- REQUIREMENT -
Output the lines of the items below, from the line with "You are a computer-use agent." through the end of the items, as a JSON list of strings with one string per line and blank lines left out. Leave the pictures out of the answer.

- DATA LINES -
**********

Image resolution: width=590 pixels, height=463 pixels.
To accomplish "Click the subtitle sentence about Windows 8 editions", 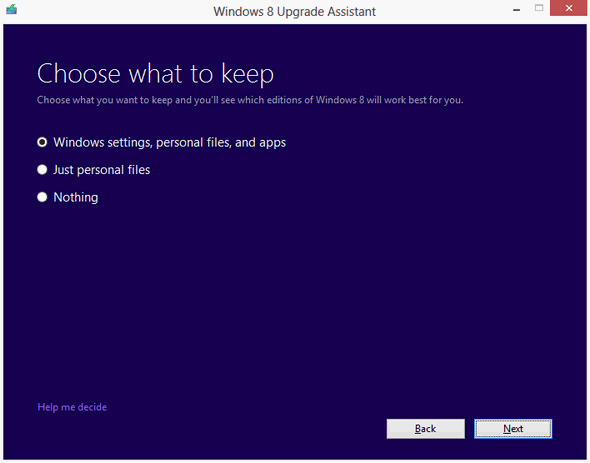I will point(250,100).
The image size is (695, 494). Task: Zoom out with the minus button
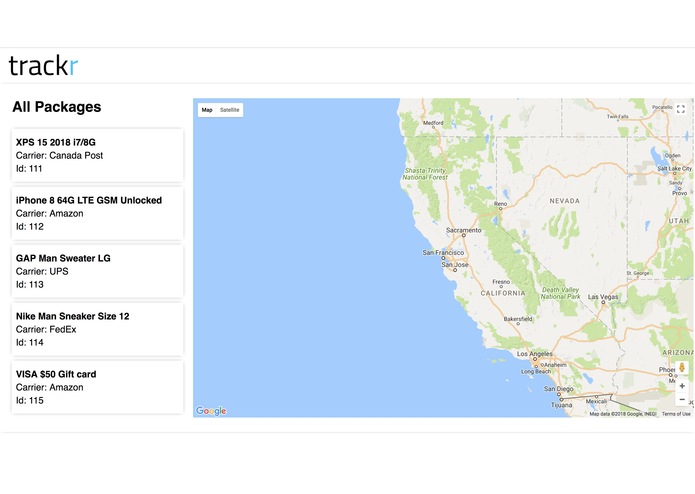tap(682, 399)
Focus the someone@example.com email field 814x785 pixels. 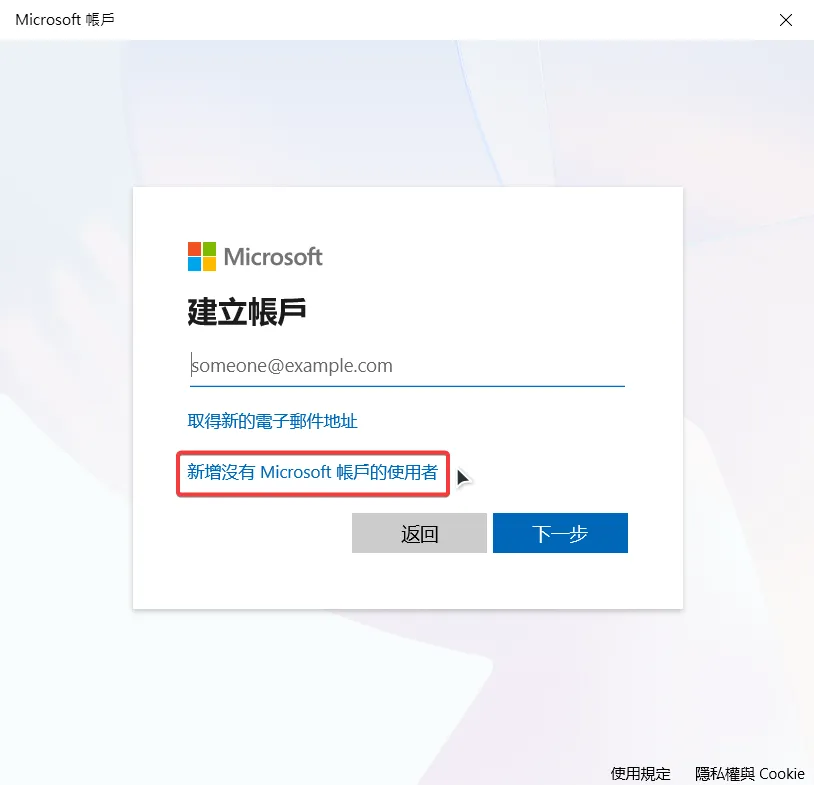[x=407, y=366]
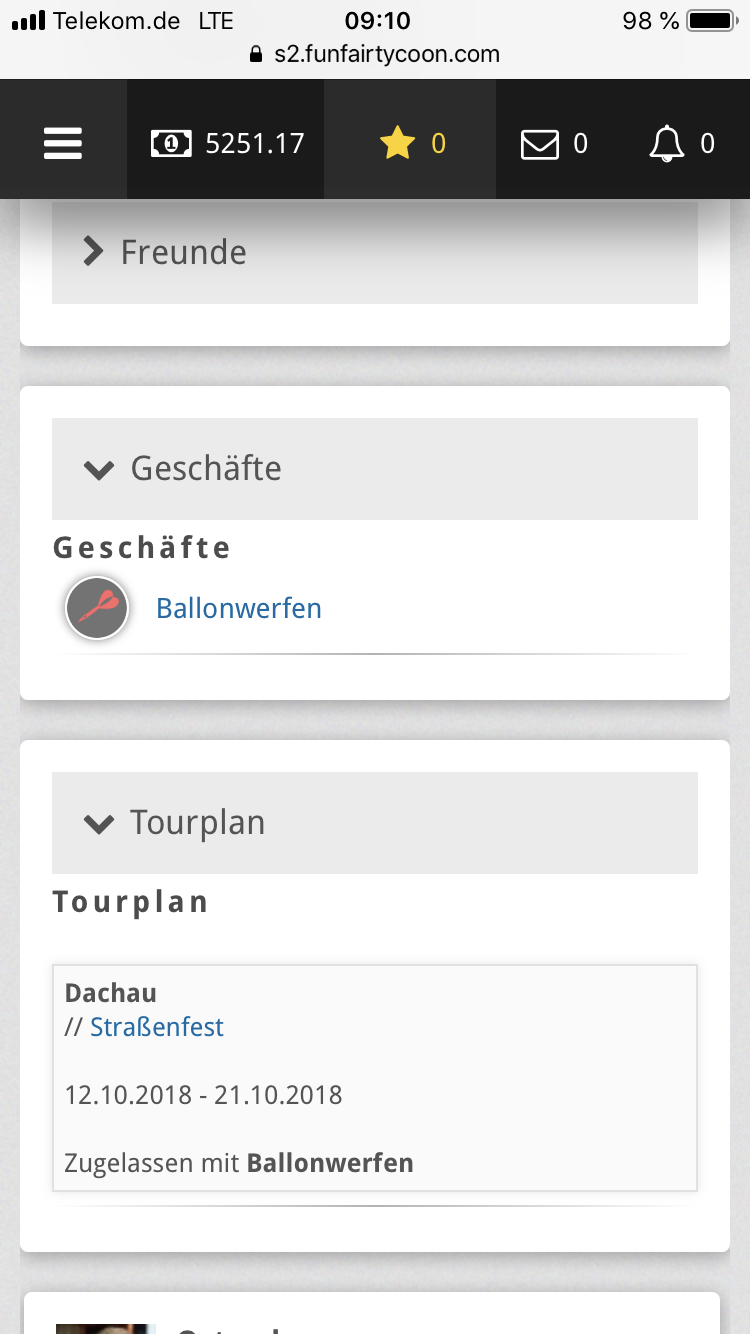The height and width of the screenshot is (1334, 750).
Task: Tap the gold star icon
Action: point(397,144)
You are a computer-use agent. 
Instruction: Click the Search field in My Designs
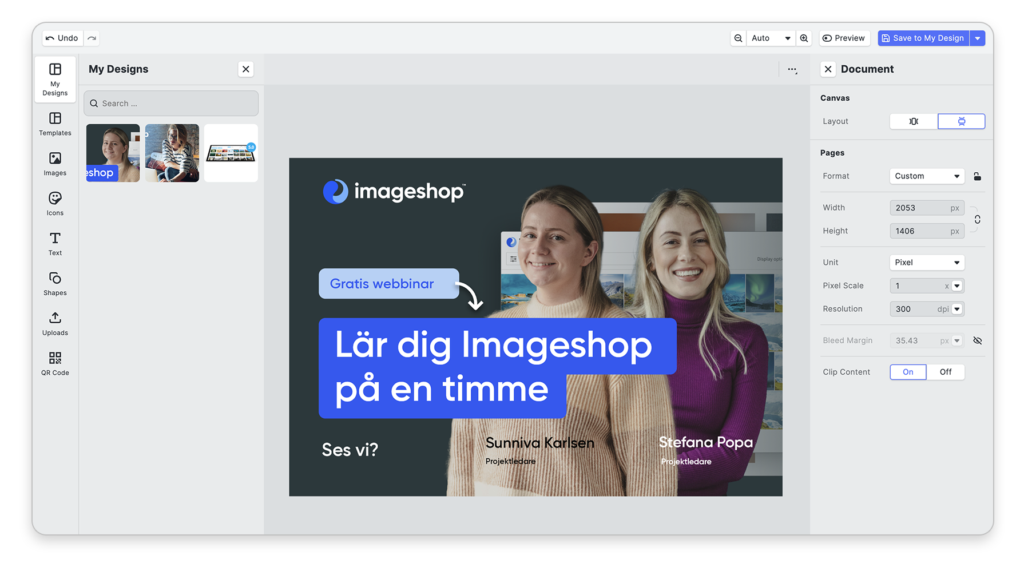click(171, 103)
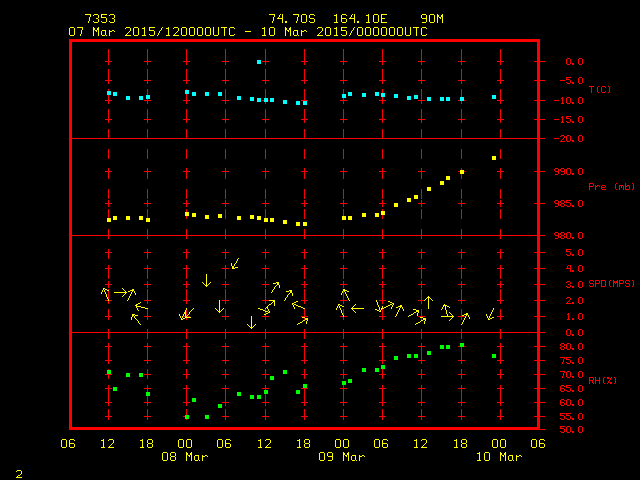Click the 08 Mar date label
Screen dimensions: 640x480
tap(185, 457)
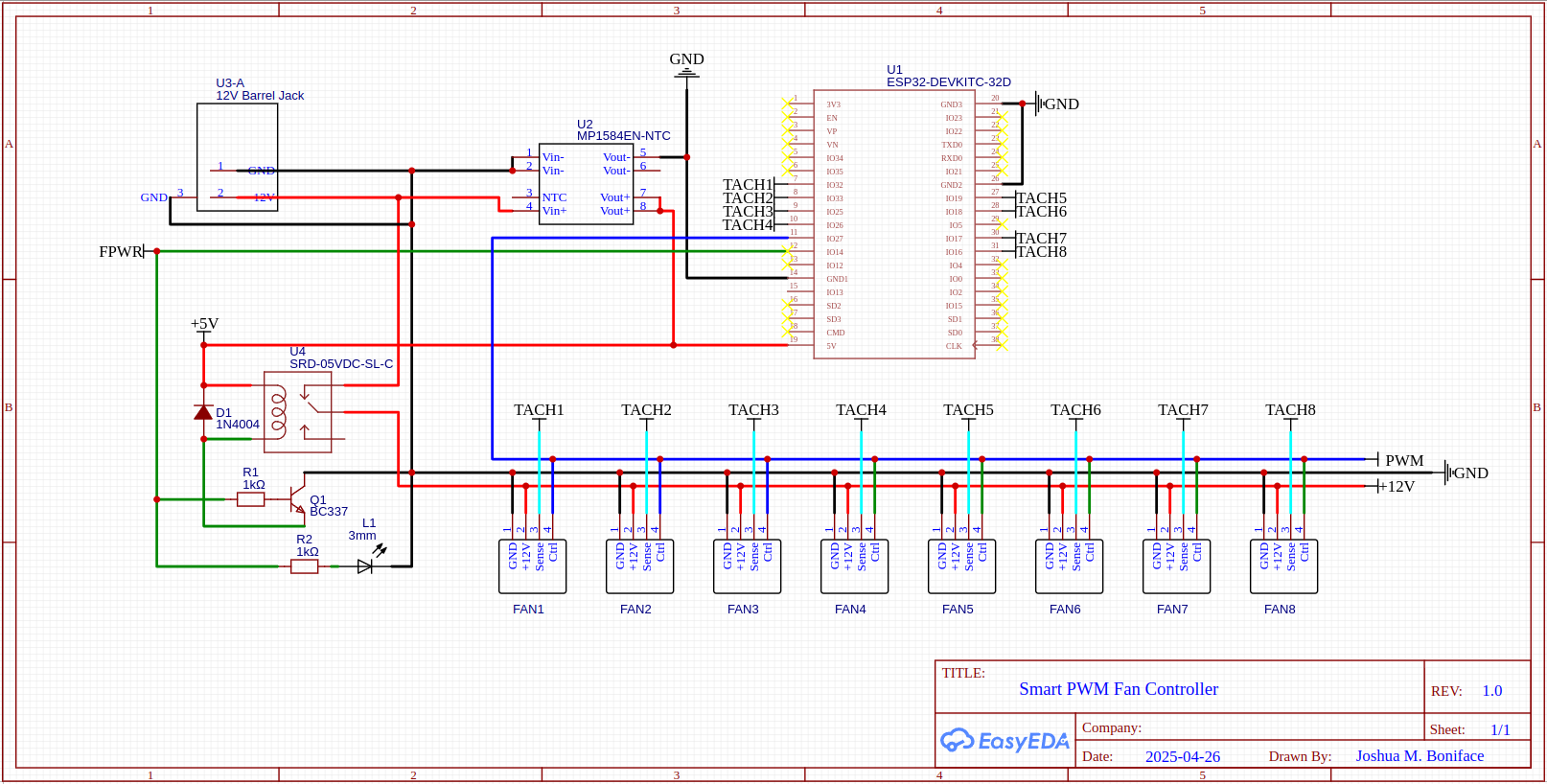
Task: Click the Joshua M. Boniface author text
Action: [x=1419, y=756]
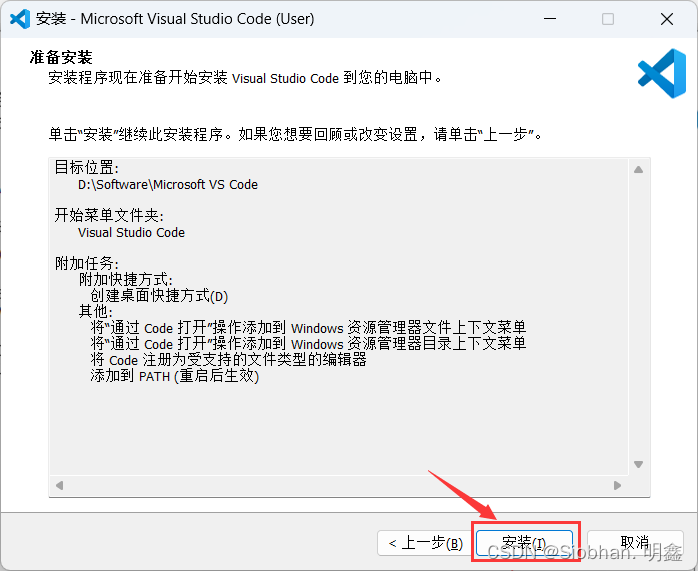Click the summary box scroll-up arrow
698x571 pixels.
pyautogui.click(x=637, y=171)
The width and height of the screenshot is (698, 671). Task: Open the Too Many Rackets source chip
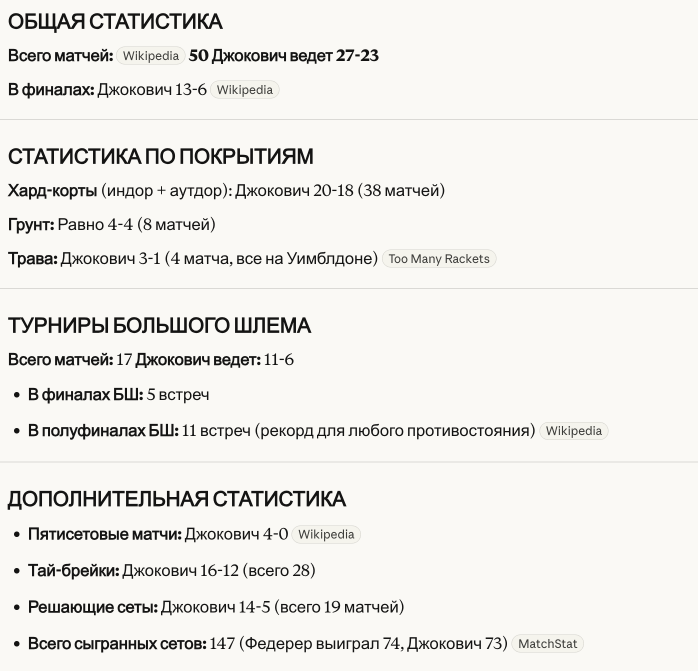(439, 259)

**********

- PROBLEM SOLUTION -
[
  "You are a computer-use agent. ",
  "Instruction: Click the Search field in My Designs",
  "click(171, 103)",
  "Click the 08 Mar date label",
  "Screen dimensions: 640x480",
  "tap(185, 457)",
  "Task: Click the Joshua M. Boniface author text",
  "Action: [x=1419, y=756]",
  "Click the summary box scroll-up arrow",
  "698x571 pixels.",
  "pyautogui.click(x=637, y=171)",
  "The width and height of the screenshot is (698, 671). Task: Open the Too Many Rackets source chip",
  "(439, 259)"
]